Failure to Implement Enhanced Barrier Precautions During Wound Care
Penalty
Summary
The deficiency involves the facility’s failure to implement its infection prevention and control program by not utilizing Enhanced Barrier Precautions (EBP) for a resident requiring wound care. The resident had diagnoses including heart failure, diabetes, non-Alzheimer’s dementia, vascular disease, and a stage 3 pressure ulcer, and required substantial assistance with toileting and bathing and partial assistance with ambulation. The MDS showed a BIMS score of 5/15, indicating severe cognitive impairment. The resident’s care plan, dated 9/8/25, specified the need for EBP due to a wound, with goals to reduce the spread of infectious agents and minimize transmission of infection. Interventions directed staff to wear a gown and gloves for high-contact activities, keep PPE available near the room entrance, maintain signage on the door indicating required precautions and PPE, and practice good hand hygiene. On observation, the resident’s bedroom door lacked PPE signage and the room did not have PPE available for staff use.
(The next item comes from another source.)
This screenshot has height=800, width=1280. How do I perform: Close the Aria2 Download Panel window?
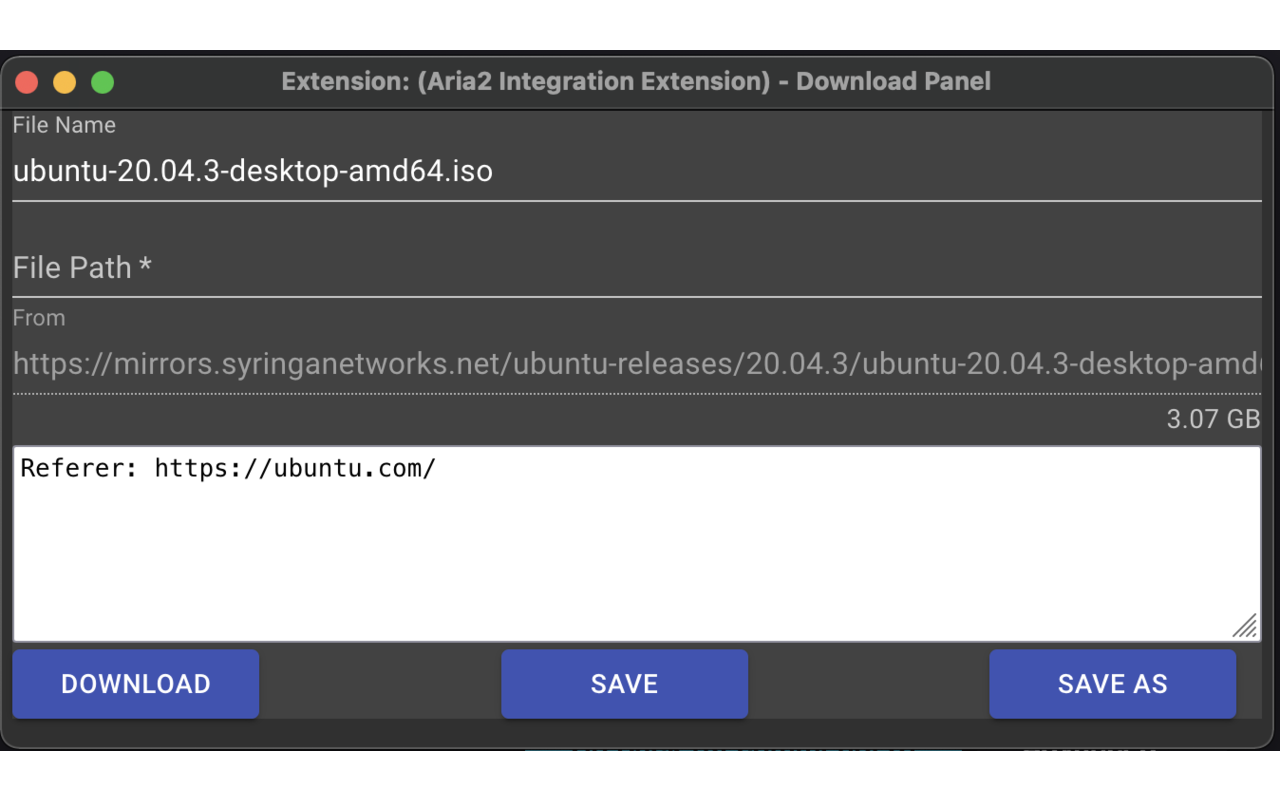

A RN entered the room to perform a daily dressing change and, contrary to the EBP requirements and facility policy, did not don a disposable gown while assembling supplies, elevating the resident’s foot, removing a soiled dressing with a dark substance, measuring the wound, performing the wound treatment, and re-dressing the wound. The RN acknowledged in interview that she did not wear a gown as required and attributed this to forgetting, noting the absence of a sign on the door and that the resident had recently changed rooms. The Assistant DON later stated that the resident had recently changed rooms and that staff must not have brought the sign and PPE to the new room. Review of the facility’s Transmission Based Precautions policy, updated 4/1/24, confirmed that EBP requires staff to don gowns and gloves prior to high-contact care activities such as wound care for any skin opening requiring a dressing.